■ **WORK INSTRUCTION**: Once the data has been read, return all of it precisely as written.

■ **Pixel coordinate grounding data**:

——————————

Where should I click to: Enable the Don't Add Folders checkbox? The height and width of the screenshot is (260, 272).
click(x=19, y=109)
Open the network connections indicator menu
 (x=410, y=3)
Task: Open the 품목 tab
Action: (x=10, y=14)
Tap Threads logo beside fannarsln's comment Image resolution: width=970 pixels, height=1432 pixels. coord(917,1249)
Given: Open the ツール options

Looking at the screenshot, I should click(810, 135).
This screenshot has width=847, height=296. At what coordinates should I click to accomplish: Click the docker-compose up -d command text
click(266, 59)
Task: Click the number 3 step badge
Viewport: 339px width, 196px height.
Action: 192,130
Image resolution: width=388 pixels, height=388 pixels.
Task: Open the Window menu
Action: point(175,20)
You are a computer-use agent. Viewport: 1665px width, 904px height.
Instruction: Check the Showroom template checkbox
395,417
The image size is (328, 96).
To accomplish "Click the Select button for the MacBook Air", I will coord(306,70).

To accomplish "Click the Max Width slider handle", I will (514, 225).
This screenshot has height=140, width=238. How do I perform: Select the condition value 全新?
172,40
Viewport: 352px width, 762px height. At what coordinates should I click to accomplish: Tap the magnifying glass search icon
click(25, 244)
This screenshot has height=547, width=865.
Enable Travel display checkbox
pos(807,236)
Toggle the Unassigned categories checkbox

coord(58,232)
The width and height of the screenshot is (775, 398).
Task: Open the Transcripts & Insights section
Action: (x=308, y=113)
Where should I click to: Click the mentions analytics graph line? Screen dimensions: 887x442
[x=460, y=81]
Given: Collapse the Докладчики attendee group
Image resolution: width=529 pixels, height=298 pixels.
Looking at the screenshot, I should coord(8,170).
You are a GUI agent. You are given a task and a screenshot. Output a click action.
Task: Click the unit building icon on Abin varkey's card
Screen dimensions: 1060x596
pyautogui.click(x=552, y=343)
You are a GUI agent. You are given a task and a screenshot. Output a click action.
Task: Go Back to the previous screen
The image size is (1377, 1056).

——————————

■ **THE COMPLETED TASK**:
Where should I click to: Enable the Don't Add Folders checkbox? The height and width of the screenshot is (260, 272).
click(x=19, y=109)
Open the network connections indicator menu
 (x=410, y=3)
Task: Open the 품목 tab
Action: (x=10, y=14)
Tap Threads logo beside fannarsln's comment Image resolution: width=970 pixels, height=1432 pixels. coord(917,1249)
Given: Open the ツール options

Looking at the screenshot, I should click(810, 135).
This screenshot has width=847, height=296. At what coordinates should I click to accomplish: Click the docker-compose up -d command text
click(266, 59)
Task: Click the number 3 step badge
Viewport: 339px width, 196px height.
Action: 192,130
Image resolution: width=388 pixels, height=388 pixels.
Task: Open the Window menu
Action: point(175,20)
You are a computer-use agent. Viewport: 1665px width, 904px height.
Instruction: Check the Showroom template checkbox
395,417
The image size is (328, 96).
To accomplish "Click the Select button for the MacBook Air", I will coord(306,70).

To accomplish "Click the Max Width slider handle", I will (514, 225).
This screenshot has height=140, width=238. How do I perform: Select the condition value 全新?
172,40
Viewport: 352px width, 762px height. At what coordinates should I click to accomplish: Tap the magnifying glass search icon
click(25, 244)
This screenshot has height=547, width=865.
Enable Travel display checkbox
pos(807,236)
Toggle the Unassigned categories checkbox

coord(58,232)
The width and height of the screenshot is (775, 398).
Task: Open the Transcripts & Insights section
Action: (x=308, y=113)
Where should I click to: Click the mentions analytics graph line? Screen dimensions: 887x442
[x=460, y=81]
Given: Collapse the Докладчики attendee group
Image resolution: width=529 pixels, height=298 pixels.
Looking at the screenshot, I should coord(8,170).
You are a GUI agent. You are given a task and a screenshot. Output a click action.
Task: Click the unit building icon on Abin varkey's card
Screen dimensions: 1060x596
pyautogui.click(x=552, y=343)
You are a GUI agent. You are given a task and a screenshot. Output a click action.
Task: Go Back to the previous screen
The image size is (1377, 1056).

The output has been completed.